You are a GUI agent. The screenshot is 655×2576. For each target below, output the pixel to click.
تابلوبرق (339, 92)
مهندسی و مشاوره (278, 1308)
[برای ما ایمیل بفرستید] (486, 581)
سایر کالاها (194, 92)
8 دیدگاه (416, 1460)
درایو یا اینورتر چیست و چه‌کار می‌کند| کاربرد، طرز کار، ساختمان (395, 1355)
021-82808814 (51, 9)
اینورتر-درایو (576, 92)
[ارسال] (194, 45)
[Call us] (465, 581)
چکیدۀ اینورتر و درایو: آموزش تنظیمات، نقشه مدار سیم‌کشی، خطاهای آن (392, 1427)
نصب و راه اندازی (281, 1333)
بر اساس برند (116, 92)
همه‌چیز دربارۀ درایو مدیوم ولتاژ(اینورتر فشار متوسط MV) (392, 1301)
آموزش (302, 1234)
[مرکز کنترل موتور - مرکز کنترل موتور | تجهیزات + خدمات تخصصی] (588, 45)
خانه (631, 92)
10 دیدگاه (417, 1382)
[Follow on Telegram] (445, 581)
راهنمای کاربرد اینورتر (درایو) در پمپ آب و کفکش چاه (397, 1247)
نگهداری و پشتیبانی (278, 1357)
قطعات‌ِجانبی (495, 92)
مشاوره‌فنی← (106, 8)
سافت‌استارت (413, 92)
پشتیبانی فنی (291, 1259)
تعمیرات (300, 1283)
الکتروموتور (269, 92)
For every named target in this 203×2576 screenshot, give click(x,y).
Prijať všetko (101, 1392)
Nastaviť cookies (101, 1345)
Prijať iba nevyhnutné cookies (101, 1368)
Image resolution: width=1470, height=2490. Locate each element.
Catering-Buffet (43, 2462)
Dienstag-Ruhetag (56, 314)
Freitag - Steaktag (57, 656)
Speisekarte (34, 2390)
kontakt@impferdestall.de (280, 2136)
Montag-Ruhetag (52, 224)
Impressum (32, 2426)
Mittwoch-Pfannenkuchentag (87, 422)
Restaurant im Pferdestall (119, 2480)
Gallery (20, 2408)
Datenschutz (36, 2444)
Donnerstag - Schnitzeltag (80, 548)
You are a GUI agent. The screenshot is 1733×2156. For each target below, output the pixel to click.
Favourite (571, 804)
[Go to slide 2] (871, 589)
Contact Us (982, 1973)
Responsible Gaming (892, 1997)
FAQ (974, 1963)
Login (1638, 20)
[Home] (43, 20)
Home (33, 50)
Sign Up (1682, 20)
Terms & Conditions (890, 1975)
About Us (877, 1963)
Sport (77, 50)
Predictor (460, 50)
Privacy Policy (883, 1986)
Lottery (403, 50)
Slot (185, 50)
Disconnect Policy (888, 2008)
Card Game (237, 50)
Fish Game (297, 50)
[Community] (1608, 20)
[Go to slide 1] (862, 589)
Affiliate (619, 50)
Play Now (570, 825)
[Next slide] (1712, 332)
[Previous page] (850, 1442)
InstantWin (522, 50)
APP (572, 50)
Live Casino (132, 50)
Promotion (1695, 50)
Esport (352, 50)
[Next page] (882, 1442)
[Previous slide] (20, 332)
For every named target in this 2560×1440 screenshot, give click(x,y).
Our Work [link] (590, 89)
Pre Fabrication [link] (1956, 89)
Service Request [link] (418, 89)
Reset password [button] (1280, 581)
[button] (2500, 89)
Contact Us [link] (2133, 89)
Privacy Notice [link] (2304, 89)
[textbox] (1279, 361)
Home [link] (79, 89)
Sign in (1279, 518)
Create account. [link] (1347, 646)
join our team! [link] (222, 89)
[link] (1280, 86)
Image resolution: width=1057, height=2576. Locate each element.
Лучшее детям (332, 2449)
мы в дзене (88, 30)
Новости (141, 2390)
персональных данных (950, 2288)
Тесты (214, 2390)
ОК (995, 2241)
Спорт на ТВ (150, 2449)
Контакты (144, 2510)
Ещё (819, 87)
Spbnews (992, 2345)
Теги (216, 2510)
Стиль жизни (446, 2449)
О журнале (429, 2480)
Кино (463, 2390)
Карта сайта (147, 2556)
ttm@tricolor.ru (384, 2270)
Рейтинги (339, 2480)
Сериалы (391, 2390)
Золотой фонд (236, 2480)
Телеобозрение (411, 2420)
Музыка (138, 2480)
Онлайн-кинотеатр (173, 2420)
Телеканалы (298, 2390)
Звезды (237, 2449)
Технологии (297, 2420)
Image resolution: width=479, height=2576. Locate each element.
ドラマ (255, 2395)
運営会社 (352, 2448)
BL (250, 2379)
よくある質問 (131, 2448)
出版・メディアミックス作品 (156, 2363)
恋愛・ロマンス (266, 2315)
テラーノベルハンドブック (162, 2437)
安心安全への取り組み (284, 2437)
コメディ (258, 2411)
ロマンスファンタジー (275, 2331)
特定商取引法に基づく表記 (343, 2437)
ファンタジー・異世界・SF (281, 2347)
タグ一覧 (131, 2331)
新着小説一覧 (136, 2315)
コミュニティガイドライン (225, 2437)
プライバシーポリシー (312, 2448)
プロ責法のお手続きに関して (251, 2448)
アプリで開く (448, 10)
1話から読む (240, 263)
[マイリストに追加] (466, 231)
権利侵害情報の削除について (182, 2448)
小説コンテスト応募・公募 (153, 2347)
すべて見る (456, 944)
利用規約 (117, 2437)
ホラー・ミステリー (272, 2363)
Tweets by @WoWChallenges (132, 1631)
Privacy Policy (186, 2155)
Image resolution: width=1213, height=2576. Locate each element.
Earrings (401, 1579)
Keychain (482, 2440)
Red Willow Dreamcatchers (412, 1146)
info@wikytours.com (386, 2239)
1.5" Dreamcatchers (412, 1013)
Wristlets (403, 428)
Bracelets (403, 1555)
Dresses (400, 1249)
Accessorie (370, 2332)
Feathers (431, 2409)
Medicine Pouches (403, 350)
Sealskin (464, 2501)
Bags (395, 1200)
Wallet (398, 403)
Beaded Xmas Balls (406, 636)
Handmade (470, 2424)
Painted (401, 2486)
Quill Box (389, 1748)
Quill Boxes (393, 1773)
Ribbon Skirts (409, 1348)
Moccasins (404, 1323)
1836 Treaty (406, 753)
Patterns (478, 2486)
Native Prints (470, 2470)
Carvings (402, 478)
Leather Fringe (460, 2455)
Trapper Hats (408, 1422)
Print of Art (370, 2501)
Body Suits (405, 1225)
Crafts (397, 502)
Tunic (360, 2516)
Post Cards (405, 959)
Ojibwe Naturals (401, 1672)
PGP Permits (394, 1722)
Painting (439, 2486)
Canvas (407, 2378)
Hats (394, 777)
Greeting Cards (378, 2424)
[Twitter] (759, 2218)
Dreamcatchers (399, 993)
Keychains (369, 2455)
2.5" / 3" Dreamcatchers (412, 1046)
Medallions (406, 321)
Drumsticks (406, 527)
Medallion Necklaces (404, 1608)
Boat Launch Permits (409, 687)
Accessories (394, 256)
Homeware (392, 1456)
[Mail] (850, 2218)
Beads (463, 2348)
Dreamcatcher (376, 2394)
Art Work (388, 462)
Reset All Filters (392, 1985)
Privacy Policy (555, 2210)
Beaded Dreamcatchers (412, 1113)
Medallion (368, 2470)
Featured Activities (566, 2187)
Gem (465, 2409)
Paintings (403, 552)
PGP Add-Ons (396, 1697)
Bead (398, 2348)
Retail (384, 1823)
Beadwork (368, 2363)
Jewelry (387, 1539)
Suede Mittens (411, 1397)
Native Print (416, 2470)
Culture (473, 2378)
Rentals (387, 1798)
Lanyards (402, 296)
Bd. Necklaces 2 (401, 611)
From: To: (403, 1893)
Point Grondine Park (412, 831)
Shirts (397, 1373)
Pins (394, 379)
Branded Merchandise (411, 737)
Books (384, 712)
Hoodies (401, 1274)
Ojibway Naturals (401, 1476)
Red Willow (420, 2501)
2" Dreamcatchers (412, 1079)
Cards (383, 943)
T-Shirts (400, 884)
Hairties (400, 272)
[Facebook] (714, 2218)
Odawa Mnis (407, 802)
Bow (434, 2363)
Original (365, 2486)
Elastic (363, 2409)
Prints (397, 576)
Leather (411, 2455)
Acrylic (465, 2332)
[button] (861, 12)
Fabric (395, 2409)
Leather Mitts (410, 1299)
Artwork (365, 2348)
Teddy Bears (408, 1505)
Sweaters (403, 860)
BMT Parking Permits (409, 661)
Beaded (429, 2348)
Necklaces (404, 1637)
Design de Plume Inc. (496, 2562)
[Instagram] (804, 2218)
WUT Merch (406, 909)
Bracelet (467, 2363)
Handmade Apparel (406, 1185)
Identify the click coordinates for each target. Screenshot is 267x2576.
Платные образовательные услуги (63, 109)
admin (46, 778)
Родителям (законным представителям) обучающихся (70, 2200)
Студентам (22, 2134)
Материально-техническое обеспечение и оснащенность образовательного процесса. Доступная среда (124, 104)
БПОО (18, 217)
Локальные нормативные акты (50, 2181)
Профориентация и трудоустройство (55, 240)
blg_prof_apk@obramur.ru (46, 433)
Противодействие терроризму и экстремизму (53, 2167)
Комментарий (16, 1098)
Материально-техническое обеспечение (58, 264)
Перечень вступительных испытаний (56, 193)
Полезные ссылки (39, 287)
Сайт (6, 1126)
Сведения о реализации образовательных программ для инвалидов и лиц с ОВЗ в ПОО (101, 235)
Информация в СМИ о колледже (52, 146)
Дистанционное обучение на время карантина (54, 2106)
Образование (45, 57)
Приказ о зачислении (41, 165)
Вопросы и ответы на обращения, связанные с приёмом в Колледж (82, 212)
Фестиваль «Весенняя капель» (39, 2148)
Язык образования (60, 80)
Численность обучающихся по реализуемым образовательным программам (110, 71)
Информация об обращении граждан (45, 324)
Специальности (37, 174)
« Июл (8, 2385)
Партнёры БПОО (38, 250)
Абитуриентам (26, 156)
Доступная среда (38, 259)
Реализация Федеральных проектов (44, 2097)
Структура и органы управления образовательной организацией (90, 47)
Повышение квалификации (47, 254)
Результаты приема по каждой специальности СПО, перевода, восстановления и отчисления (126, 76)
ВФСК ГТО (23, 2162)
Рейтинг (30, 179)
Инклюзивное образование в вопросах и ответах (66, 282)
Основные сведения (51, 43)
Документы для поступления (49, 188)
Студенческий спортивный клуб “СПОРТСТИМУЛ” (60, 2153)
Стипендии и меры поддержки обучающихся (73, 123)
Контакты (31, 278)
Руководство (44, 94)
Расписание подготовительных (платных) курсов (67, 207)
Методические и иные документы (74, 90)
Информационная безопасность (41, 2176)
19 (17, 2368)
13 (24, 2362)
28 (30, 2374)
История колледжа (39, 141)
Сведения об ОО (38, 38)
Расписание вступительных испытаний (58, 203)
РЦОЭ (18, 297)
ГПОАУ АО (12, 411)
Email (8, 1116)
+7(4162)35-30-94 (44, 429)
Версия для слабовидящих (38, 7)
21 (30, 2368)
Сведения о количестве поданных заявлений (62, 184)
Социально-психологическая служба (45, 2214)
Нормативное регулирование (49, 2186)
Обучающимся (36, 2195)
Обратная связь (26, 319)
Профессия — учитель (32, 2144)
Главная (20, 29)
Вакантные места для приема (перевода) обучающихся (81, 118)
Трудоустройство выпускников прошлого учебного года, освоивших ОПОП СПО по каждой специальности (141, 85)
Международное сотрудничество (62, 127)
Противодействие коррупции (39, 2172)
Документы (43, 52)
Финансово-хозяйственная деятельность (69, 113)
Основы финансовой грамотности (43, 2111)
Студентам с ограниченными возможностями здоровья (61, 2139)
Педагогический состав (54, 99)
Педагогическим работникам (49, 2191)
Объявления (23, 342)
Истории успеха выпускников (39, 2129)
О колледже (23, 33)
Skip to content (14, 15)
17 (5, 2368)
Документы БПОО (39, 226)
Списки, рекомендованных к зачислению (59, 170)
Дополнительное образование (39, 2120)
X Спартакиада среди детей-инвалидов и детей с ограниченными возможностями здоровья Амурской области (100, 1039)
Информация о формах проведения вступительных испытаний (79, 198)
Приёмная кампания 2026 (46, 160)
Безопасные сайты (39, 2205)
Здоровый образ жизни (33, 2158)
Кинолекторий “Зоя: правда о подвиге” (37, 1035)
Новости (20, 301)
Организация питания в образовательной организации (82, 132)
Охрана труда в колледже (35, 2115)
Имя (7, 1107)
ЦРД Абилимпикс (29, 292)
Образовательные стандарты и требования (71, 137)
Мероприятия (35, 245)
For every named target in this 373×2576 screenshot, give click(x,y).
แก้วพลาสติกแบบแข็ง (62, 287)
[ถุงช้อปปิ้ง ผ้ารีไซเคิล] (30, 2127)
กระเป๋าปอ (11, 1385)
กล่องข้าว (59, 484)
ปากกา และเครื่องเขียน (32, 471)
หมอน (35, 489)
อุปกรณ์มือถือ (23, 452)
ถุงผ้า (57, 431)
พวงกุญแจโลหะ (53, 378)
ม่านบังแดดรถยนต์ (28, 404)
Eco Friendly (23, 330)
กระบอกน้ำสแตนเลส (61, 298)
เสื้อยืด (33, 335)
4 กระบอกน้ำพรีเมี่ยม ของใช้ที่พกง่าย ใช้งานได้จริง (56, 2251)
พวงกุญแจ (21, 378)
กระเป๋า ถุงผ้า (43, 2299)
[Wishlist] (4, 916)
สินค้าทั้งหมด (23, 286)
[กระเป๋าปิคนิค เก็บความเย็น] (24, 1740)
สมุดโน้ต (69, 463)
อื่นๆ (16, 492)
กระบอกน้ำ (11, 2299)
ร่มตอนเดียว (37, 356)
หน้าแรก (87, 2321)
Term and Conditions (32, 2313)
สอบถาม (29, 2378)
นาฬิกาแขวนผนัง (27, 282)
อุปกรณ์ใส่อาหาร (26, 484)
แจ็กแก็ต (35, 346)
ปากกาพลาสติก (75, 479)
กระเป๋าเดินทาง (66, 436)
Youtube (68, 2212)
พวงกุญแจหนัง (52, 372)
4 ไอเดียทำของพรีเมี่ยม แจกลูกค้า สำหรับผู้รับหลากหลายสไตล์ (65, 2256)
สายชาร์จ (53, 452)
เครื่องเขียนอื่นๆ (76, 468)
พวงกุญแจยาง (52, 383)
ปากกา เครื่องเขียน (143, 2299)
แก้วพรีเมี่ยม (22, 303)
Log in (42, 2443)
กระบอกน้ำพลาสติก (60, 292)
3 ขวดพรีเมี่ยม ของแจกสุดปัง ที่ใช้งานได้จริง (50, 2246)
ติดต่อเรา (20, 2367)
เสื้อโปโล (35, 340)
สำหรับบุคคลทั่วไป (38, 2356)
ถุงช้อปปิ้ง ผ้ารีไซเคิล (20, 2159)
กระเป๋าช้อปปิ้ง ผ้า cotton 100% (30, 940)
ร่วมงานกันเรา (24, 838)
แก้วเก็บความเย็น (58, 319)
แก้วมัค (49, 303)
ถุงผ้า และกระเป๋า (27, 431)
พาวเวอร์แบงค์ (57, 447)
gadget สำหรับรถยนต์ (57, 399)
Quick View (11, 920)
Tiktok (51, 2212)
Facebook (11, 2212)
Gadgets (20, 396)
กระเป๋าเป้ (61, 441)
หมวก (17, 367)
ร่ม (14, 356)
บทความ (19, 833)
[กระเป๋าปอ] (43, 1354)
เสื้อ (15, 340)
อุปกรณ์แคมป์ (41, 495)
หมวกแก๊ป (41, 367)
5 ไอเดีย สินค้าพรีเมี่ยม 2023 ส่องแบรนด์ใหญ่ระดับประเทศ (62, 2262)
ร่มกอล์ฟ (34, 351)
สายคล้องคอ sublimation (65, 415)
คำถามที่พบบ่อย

--- --- ---

__TASK PROMPT__
Where in the records above does the word "Policy" appear? Copy each line that holds it.

__RESPONSE TO THIS EXERCISE__
Privacy Policy (883, 1986)
Disconnect Policy (888, 2008)
Privacy Policy (186, 2155)
Privacy Policy (555, 2210)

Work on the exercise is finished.